For the purposes of this chapter the county court shall be deemed open at all times.

§ 50. Penalty for removing. Any person who shall send, remove or entice to remove, or bring, or cause to be sent, removed or brought, any poor or indigent person, from any city, town or county, to any other city, town or county, without legal authority, and there leave such person for the purpose of avoiding the charge of such poor or indigent person upon the city, town or county from which he is so sent, removed or brought, or enticed to remove, shall forfeit fifty dollars, to be recovered by and in the name of the town, city or county to which such poor person shall be sent, brought or removed, or enticed to remove, and shall be guilty of a misdemeanor.

To make a person liable, under the statutes, for removing, without legal authority a poor and indigent person to another county, it must be alleged, and proven to be, with intent, to make such county chargeable with the support of such pauper.

The same intent must also be established, where the action is to make the county from which the pauper was removed liable under such provisions.

The intent with which the removal is effected, is the gravamen of criminal offense. An action will not lie by the superintendents of the poor of one county against the superintendents of another county for the maintenance of a pauper removed from the county of the latter without legal authority, into the county of the former, where the removal is made at the request of the pauper, so that he may be under the care of his family and friends, and without any intent on the part of the person removing him to make the county into which he is removed chargeable with his support. It seems, that the bringing of a pauper into this State, will not subject the person bringing him to the penalties of the act on this subject, unless it be done with the intent of subjecting some particular town or county to the charge of supporting such pauper. Court of Appeals, March, 1866, Foster v. Cronkhite, 35 N. Y. 139. A party may testify directly to the intent with which he did an act, when the intent is a fact material to the issue. Court of Appeals, December, 1870, Cortland County v. Herkimer County, 44 N. Y. 22.

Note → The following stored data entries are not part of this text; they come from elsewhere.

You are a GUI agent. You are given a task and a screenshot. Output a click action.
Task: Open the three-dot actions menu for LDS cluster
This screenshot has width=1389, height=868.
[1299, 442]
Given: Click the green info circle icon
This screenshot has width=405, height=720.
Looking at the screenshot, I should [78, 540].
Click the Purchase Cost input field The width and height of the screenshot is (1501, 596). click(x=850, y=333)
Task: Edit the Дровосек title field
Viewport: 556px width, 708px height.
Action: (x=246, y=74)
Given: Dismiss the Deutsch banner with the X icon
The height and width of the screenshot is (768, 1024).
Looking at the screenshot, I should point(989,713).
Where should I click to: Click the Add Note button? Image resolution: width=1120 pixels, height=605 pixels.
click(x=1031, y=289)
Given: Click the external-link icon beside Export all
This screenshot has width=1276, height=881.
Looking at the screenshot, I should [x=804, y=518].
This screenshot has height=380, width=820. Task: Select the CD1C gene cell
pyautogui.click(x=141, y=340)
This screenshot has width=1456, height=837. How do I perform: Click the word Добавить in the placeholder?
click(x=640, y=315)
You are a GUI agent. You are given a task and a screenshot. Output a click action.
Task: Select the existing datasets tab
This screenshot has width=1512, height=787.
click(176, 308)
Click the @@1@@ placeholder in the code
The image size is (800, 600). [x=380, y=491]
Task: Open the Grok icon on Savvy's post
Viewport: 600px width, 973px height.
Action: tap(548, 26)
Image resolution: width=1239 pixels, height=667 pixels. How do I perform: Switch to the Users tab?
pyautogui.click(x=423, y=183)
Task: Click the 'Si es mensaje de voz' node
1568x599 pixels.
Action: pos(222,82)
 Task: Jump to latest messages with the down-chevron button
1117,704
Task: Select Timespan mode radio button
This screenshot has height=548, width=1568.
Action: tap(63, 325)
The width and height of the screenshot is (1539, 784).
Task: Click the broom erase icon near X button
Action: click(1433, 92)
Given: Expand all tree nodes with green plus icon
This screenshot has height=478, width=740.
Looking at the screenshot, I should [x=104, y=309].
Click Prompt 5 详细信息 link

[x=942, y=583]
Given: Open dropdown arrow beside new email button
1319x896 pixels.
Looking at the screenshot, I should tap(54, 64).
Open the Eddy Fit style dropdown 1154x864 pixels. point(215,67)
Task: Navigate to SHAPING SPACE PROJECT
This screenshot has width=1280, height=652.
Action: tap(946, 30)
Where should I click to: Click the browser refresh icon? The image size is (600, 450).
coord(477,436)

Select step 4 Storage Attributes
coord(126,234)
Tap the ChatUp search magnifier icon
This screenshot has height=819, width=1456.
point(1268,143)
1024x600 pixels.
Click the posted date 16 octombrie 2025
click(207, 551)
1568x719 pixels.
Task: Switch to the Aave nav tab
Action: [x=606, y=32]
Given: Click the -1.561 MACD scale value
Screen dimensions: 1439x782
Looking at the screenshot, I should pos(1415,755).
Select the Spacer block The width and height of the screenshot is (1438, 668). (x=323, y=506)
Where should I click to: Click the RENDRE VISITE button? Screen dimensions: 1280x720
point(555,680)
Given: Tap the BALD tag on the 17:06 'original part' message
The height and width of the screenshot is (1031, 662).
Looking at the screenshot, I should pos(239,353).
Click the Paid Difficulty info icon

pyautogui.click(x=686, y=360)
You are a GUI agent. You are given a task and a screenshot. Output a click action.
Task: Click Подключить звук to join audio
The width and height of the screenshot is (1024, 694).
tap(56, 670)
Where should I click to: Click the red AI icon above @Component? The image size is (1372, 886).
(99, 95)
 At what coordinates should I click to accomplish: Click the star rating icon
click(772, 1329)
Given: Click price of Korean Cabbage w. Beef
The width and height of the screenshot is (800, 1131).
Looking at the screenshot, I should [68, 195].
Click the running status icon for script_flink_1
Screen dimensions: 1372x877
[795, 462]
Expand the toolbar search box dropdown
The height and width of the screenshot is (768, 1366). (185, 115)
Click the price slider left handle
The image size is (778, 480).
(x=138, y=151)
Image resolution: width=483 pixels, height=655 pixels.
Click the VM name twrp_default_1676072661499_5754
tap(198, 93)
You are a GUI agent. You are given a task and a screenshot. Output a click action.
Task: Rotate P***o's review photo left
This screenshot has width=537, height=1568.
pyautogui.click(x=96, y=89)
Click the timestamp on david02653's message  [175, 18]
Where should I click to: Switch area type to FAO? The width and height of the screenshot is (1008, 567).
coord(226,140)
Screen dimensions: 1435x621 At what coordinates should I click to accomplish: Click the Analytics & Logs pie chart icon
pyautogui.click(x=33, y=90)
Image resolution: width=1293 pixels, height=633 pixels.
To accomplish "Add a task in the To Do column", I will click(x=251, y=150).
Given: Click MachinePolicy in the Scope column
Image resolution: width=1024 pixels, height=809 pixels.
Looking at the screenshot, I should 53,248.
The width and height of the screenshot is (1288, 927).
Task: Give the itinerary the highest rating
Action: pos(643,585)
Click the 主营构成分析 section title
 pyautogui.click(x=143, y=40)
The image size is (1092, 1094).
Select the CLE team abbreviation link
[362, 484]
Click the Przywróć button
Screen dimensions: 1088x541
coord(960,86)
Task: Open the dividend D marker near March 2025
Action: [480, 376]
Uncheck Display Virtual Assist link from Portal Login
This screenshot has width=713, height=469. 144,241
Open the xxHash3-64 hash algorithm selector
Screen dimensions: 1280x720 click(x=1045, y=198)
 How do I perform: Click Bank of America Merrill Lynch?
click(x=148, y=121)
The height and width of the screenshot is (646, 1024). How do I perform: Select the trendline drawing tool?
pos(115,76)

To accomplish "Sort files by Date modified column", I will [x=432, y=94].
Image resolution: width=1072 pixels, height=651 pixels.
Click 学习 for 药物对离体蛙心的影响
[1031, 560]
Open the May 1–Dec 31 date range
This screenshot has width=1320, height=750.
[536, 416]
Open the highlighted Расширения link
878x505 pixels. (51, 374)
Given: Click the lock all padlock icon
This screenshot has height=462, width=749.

In the latter case it was held that the superintendent might testify directly as to the intent with which he did an act when the intent is a fact material to the issue.

§ 51. Proceedings to compel support. A poor person so removed, brought or enticed, or who shall of his own accord come or stray from one city, town or county into any other city, town or county not legally chargeable with his support, shall be maintained by the county superintendents of the county where he may be. They may give notice to either of the overseers of the poor of the town or city from which he was brought or enticed, or came as aforesaid, if such town or city be liable for his support, and if there be no town or city in the county from which he was brought or enticed or came liable for his support, then to either of the county superintendents of the poor of such county, within ten days after acquiring knowledge of such improper removal, informing them of such improper removal, and requiring them forthwith to take charge of such poor person. If there be no overseers or superintendents of the poor in such town, city or county, such notice shall be given to the person, by whatever name known, who has charge and care of the poor in such locality.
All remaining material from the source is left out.